Compelled by the rock.

By Underworld40k, in 2. AGoT Rules Discussion

Any chance i can get a break down of how this works?

Unlike other attachment control cards it dosent state that the character the attachment is moved to has to be an eligable one. Does the text of CbtR trump the text of the attachment?

Example, i have cat stark (Atot version) out with the crown of winter attached, CbtR is played taking control of the crown and then it is attached to cersei lannister and my opponent opts to take control of it. Does the crown then get discared as the stark unique only is no longer a met condition (like how chains are lost when not on a maester)? Is the stark unique only a play condition for getting out of hand?

We agreed that it would be discarded as it dosent meet the conditions on the card itself (which was important as my opponent had a miserable time with a lannister intrigue heavy deck with cat and crown out on turn one :D )

A restriction such as "X character only" is constant and the attachment will be discarded as soon as that condition is no longer met (e.g. moving Crown of Winter to a non-Stark character).

Also, be aware that Compelled by the Rock is banned for tournament play, so don't get to attached to it (see what I did there? gui%C3%B1o.gif )

We thought as much, no worries on the banned and restricted lists as my group plays casually and arent bothered. Although that said i build my decks to be tournament legal but thats just my little OCD coming through.

Hold on there: the text of the card is:

"Marshalling: Choose two characters. Move an attachment from one of those characters to the other. You may take control of the attachment when it is moved."

The text of the card does NOT "trump" attachment restrictions. You can only ignore or violate a rule - including attachment restrictions - if a card effect specifically allows you to. The absence of "if able" does not allow you to move illegal or ineligible attachments. If you choose Catelyn Stark and Cersei Lannister with the intention of moving Crown of Winter to Cersei, you will not be able to do so because the attachment is illegal on Cersei. "Move" is a single-step process. If the attachment cannot "arrive" on Cersei, it will never "leave" Cat - and have no reason to be discarded. (This is no different than playing the Brotherhood agenda and winning a power challenge with no Brotherhood characters: without a place to move power to , there is no reason to think the power will be moved from the loser's House card, only to be discarded.)

In general, you cannot try to move attachments to (or play them on) an ineligible character. There is nothing on CbtR specifically telling you otherwise, so the attachment does not more. If it doesn't move, it is not discarded, either.

OOOo, that changes things quite a bit then. While my play group knows that agot is about not being able to do things unless specifically stated it was the lack of 'eligible card' that threw us (like crown of Meereen).

In that case if there is no eligible character to move it to then they presumably cant take control of the attachment either?

It seems a much less useful card now, are there any reasons it is considered so powerful as to be banned? Just curious.

Underworld40k said:

In that case if there is no eligible character to move it to then they presumably cant take control of the attachment either?

Underworld40k said:

It seems a much less useful card now, are there any reasons it is considered so powerful as to be banned?
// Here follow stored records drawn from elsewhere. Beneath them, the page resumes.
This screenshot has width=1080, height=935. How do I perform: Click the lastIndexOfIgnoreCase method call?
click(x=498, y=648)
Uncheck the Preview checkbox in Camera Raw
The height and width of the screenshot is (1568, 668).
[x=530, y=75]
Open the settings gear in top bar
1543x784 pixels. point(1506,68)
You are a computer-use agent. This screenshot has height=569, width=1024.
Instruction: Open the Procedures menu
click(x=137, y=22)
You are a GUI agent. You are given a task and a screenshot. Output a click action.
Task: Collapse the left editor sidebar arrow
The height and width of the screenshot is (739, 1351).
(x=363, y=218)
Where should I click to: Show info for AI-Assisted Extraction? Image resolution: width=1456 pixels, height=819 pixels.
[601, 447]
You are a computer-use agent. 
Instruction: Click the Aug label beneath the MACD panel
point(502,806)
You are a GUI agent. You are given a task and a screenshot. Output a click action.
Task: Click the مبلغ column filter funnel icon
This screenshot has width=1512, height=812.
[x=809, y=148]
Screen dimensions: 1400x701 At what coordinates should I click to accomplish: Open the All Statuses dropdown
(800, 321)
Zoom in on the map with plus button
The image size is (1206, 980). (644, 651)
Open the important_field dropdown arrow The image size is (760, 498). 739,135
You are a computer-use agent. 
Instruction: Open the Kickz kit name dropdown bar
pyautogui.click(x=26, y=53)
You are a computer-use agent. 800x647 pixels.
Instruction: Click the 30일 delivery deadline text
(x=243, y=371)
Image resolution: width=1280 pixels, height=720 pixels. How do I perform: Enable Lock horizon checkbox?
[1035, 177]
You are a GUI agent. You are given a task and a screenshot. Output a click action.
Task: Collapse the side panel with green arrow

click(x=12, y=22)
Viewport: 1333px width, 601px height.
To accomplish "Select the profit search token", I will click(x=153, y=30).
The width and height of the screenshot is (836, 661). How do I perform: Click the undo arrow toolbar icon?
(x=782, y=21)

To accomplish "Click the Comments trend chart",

Just curious.

Keep in mind, also, that most of the attachments people play do not have restrictions as narrow as the crowns. The "eligible character" restriction also does not stop you from moving negative attachments from your best character (where it was played) to your worst character just before you settle military claim. Or from breaking up an opponent's attempt to "suit up" a single character by moving the attachments between characters his controls - taking control of the attachment in the process so he cannot trigger it. It's a very versatile card and you can almost always find a character you'd rather an attachment was on. So while it may seem "much less useful" now that you know about the eligibility on moving, it is probably only "marginally less useful" in practice.

ktom said:

The absence of "if able" does not allow you to move illegal or ineligible attachments.

Ah, my bad. The attachment restrictions still throw me off a little for some reason.

Saturnine said:

Ah, my bad. The attachment restrictions still throw me off a little for some reason.

It's the same reason you cannot play a "Maester only" chain attachment on CS-Sansa, letting it be immediately discarded just so that you can trigger her Response and draw a card. The attachment restriction must be true in order for the attachment to be put on her in the first place.

ktom said:

It's the same reason you cannot play a "Maester only" chain attachment on CS-Sansa, letting it be immediately discarded just so that you can trigger her Response and draw a card. The attachment restriction must be true in order for the attachment to be put on her in the first place.

Yeah. I was simply applying the "restriction not met = discard" logic of something like a character losing the necessary trait to moving an attachment without thinking about the target restriction. My bad.

Saturnine said:

Yeah. I was simply applying the "restriction not met = discard" logic of something like a character losing the necessary trait to moving an attachment without thinking about the target restriction. My bad.